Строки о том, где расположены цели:
################

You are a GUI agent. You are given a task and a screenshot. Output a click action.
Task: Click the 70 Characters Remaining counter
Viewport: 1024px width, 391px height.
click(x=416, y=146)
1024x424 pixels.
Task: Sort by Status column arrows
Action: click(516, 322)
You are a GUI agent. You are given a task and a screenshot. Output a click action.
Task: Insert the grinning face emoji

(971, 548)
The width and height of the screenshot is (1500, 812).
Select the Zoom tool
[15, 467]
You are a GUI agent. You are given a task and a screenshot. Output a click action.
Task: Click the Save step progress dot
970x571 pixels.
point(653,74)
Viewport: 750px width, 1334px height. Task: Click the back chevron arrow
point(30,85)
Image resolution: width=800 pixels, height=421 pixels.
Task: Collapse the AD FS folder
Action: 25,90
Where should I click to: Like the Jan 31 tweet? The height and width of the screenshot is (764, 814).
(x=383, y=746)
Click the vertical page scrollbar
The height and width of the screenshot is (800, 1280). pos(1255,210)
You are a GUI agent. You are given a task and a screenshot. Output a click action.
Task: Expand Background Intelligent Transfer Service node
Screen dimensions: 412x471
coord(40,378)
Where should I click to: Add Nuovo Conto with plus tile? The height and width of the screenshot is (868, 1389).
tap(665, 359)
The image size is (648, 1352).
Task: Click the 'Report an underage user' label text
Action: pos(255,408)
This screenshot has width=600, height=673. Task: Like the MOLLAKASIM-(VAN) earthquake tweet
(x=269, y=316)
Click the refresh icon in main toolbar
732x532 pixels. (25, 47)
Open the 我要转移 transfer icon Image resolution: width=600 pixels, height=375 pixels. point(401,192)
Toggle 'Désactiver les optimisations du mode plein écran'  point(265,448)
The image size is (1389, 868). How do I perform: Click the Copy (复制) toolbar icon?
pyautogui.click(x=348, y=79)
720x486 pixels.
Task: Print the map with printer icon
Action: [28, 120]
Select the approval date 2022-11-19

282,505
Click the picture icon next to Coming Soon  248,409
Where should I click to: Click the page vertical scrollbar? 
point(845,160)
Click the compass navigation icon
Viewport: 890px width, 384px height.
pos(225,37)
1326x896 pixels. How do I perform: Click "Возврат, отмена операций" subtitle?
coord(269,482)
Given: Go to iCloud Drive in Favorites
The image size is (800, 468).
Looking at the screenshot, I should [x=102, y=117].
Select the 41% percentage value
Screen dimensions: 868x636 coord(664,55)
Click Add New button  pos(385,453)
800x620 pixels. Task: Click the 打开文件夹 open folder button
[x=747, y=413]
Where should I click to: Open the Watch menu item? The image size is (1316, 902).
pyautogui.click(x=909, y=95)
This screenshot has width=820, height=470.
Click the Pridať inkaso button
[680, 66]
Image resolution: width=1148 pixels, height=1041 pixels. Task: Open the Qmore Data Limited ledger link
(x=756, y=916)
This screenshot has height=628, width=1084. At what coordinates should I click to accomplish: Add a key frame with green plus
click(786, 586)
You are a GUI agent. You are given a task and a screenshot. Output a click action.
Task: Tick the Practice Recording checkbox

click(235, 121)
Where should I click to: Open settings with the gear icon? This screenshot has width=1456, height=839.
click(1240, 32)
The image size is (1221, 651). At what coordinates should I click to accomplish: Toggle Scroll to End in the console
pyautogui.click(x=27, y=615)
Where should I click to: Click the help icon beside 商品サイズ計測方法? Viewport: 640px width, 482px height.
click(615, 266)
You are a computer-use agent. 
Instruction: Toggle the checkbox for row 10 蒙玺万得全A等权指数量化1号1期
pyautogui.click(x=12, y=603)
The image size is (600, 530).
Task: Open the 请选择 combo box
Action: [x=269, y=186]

################

Приведите ещё раз весь материал выше строка в строку, ничего в нём не меняя.

You are a GUI agent. You are given a task and a screenshot. Output a click action.
Task: Click the 70 Characters Remaining counter
Viewport: 1024px width, 391px height.
click(x=416, y=146)
1024x424 pixels.
Task: Sort by Status column arrows
Action: click(516, 322)
You are a GUI agent. You are given a task and a screenshot. Output a click action.
Task: Insert the grinning face emoji

(971, 548)
The width and height of the screenshot is (1500, 812).
Select the Zoom tool
[15, 467]
You are a GUI agent. You are given a task and a screenshot. Output a click action.
Task: Click the Save step progress dot
970x571 pixels.
point(653,74)
Viewport: 750px width, 1334px height. Task: Click the back chevron arrow
point(30,85)
Image resolution: width=800 pixels, height=421 pixels.
Task: Collapse the AD FS folder
Action: 25,90
Where should I click to: Like the Jan 31 tweet? The height and width of the screenshot is (764, 814).
(x=383, y=746)
Click the vertical page scrollbar
The height and width of the screenshot is (800, 1280). pos(1255,210)
You are a GUI agent. You are given a task and a screenshot. Output a click action.
Task: Expand Background Intelligent Transfer Service node
Screen dimensions: 412x471
coord(40,378)
Where should I click to: Add Nuovo Conto with plus tile? The height and width of the screenshot is (868, 1389).
tap(665, 359)
The image size is (648, 1352).
Task: Click the 'Report an underage user' label text
Action: pos(255,408)
This screenshot has width=600, height=673. Task: Like the MOLLAKASIM-(VAN) earthquake tweet
(x=269, y=316)
Click the refresh icon in main toolbar
732x532 pixels. (25, 47)
Open the 我要转移 transfer icon Image resolution: width=600 pixels, height=375 pixels. point(401,192)
Toggle 'Désactiver les optimisations du mode plein écran'  point(265,448)
The image size is (1389, 868). How do I perform: Click the Copy (复制) toolbar icon?
pyautogui.click(x=348, y=79)
720x486 pixels.
Task: Print the map with printer icon
Action: [28, 120]
Select the approval date 2022-11-19

282,505
Click the picture icon next to Coming Soon  248,409
Where should I click to: Click the page vertical scrollbar? 
point(845,160)
Click the compass navigation icon
Viewport: 890px width, 384px height.
pos(225,37)
1326x896 pixels. How do I perform: Click "Возврат, отмена операций" subtitle?
coord(269,482)
Given: Go to iCloud Drive in Favorites
The image size is (800, 468).
Looking at the screenshot, I should [x=102, y=117].
Select the 41% percentage value
Screen dimensions: 868x636 coord(664,55)
Click Add New button  pos(385,453)
800x620 pixels. Task: Click the 打开文件夹 open folder button
[x=747, y=413]
Where should I click to: Open the Watch menu item? The image size is (1316, 902).
pyautogui.click(x=909, y=95)
This screenshot has width=820, height=470.
Click the Pridať inkaso button
[680, 66]
Image resolution: width=1148 pixels, height=1041 pixels. Task: Open the Qmore Data Limited ledger link
(x=756, y=916)
This screenshot has height=628, width=1084. At what coordinates should I click to accomplish: Add a key frame with green plus
click(786, 586)
You are a GUI agent. You are given a task and a screenshot. Output a click action.
Task: Tick the Practice Recording checkbox

click(235, 121)
Where should I click to: Open settings with the gear icon? This screenshot has width=1456, height=839.
click(1240, 32)
The image size is (1221, 651). At what coordinates should I click to accomplish: Toggle Scroll to End in the console
pyautogui.click(x=27, y=615)
Where should I click to: Click the help icon beside 商品サイズ計測方法? Viewport: 640px width, 482px height.
click(615, 266)
You are a computer-use agent. 
Instruction: Toggle the checkbox for row 10 蒙玺万得全A等权指数量化1号1期
pyautogui.click(x=12, y=603)
The image size is (600, 530).
Task: Open the 请选择 combo box
Action: [x=269, y=186]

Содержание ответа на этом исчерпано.